Es un escritor famoso por haberlo leído todo -quedan pocos de esta clase-, y por sus grandes pasiones: Tolstoi, Voltaire, Cervantes, en general franceses y españoles. Sobre todo, Stendhal. «Stendhal amaba muchas cosas que yo odio, por ejemplo la mafia, pero tenía una pasión por la libertad. Sobre todo lo amo porque en su obra hay la menor separación posible entre el texto y la vida».

Sciascia conoce la literatura española como no la conocen muchos españoles. Además de Cervantes, sobre quien ha escrito a menudo, prefiere a Calderón, La vida es sueño, «porque da la idea más completa de lo que es el poder. Me dio mucho que pensar en el caso Moro».

Los dos libros que prefiere de su propia bibliografía son La desaparición de Mayorana El caso Moro. Esa fue otra de sus profecías: antes de que ocurriera, publicó Todo modo, novela de escalofriantes similitudes con lo que iba a suceder. Otras profecías: el nacimiento de la antimafia, y las disensiones entre los jueces que la combaten.

 

Sin prejuicios

Últimamente se ha vuelto vegetariano y eso alarma a sus amigos. Adelgaza, lo que parece incomprensible si se ha probado una comida de la señora Sciascia, una sombra de pelo blanco que siempre sabe dónde encontrar los libros a los que recurre el escritor de forma constante para apoyar su conversación. Su manera de fumar llega a destacar. Quiere decirse que llama la atención cuando no tiene encendido un cigarrillo.

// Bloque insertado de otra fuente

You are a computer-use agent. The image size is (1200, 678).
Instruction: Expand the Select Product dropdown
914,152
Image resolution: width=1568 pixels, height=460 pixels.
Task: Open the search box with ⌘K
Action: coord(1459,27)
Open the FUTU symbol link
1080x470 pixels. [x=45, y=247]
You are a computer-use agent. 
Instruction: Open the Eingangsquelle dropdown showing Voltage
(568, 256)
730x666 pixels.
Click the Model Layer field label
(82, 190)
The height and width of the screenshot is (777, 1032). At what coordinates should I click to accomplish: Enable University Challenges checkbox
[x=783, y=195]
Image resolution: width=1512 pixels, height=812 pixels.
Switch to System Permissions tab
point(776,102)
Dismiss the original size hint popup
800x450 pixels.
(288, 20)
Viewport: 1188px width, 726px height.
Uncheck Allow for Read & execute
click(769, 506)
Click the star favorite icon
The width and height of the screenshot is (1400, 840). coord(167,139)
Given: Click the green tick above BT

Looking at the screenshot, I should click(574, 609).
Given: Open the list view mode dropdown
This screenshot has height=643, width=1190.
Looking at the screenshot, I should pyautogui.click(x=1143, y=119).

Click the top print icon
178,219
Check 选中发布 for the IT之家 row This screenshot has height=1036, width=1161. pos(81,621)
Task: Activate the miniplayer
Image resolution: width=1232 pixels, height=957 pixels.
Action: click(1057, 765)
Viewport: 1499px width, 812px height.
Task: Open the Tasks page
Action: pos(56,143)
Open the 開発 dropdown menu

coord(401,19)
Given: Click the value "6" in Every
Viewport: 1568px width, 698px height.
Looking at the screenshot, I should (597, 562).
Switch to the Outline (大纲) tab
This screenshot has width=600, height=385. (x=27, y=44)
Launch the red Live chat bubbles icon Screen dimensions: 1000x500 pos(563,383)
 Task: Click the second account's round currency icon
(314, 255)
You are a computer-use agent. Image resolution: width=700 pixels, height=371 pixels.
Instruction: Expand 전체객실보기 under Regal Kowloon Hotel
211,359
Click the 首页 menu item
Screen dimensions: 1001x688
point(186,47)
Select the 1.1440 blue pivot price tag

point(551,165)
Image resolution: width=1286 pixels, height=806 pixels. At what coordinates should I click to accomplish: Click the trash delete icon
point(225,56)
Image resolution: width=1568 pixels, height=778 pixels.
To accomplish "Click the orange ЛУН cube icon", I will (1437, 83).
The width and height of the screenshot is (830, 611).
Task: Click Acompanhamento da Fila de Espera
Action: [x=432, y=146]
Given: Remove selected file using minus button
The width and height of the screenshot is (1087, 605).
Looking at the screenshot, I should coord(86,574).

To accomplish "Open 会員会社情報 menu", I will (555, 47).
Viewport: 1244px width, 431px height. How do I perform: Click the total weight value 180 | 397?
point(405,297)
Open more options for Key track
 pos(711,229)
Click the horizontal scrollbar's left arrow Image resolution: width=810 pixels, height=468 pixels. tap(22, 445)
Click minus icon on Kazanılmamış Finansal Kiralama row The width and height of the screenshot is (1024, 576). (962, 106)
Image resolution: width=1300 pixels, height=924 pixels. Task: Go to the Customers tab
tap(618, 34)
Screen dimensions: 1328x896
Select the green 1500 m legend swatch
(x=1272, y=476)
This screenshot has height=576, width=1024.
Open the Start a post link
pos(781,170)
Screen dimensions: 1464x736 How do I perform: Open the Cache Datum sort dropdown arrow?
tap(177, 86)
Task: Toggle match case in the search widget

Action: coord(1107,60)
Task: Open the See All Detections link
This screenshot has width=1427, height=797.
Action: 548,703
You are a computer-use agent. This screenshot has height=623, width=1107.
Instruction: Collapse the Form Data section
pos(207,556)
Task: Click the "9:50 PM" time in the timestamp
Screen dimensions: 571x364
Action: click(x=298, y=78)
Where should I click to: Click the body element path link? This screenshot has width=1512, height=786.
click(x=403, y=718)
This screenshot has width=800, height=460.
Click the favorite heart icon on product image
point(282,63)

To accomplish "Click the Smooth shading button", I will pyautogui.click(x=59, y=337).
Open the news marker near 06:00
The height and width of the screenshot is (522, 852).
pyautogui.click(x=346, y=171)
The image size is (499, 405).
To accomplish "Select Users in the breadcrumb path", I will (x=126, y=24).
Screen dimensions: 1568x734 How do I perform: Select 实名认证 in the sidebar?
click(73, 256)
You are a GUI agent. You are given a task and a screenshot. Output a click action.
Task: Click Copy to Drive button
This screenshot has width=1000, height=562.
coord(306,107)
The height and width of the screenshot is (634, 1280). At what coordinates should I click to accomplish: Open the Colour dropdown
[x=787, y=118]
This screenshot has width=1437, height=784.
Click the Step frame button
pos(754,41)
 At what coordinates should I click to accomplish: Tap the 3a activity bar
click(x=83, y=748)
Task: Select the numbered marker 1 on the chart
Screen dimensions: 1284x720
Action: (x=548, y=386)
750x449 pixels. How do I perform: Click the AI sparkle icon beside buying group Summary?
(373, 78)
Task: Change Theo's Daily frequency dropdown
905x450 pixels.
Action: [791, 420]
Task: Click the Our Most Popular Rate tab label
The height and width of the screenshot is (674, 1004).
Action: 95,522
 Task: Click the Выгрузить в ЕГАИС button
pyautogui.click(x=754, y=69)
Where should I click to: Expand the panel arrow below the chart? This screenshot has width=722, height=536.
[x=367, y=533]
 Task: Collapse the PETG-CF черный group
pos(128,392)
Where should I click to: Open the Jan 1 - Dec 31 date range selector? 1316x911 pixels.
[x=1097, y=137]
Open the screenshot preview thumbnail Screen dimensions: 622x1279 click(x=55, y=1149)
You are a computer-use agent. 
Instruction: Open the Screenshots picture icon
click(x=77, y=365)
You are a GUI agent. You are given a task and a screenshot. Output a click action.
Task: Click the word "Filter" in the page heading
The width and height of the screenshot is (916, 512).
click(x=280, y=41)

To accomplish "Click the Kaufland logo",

Habla en voz tenue, con poco aliento. Es tímido y, pese a la imagen de dureza que pueden dar sus escritos, resulta en el trato un hombre extremadamente afable, capaz de separar constantemente la ironía del sarcasmo, a quien visitan los amigos con gusto evidente, y con un sentido de la hospitalidad notable en un país que la aprendió de los árabes. Guarda en todo momento lo que sorprende en sus libros: la capacidad, insólita a los 67 años y aún antes, de enfrentarse a las cosas con ojos nuevos, sin prejuicios.

La manzana

Aunque él cree que los sicilianos le aman «porque saben que, en el fondo los defiendo», no es difícil escuchar críticas a Sclascia aún en Palermo. No se comprende sobre todo su denuncia del montaje antimafía, al que se adhirieron voces interesadas. Él se siente como el que fuera su amigo, el pintor Guttuso: «Incluso cuando pinto una manzana, ahí está Sicilia». Ex diputado europeo por el partido radical, no le interesa el separatismo y menos, dice, si es el de una región más rica.

Ya no viaja como antes. Teme al avión, pero no porque se vaya a caer, sino por la claustrofobia. Como siempre, reparte su tiempo entre La noce (La nuez), su pequeña finca de Racalmuto, en donde vive en verano, y su piso de Palermo, custodiado tan sólo por un anciano portero que habla con veneración y también familiaridad del professore. El suyo es un piso amplio, empequeñecido por los estantes de libros que a menudo contienen joyas bibliográficas, y por los cuadros. Muchos cuadros, grabados y dibujos casi todos, elegidos por los ojos de un escritor: tienen historias.

Qué cuadros. Tres o cuatro grabados de Goya, caprichos y tauromaquias, algún grabado de Durero, alguno de Manet, varios de Picasso y entre ellos el retrato de Vollard, el que encargó al pintor su serie más famosa, una miniatura primorosa de Stendhal… cuadros y libros se aprietan por toda la casa. Sobre el despacho, el retrato de Pirandello.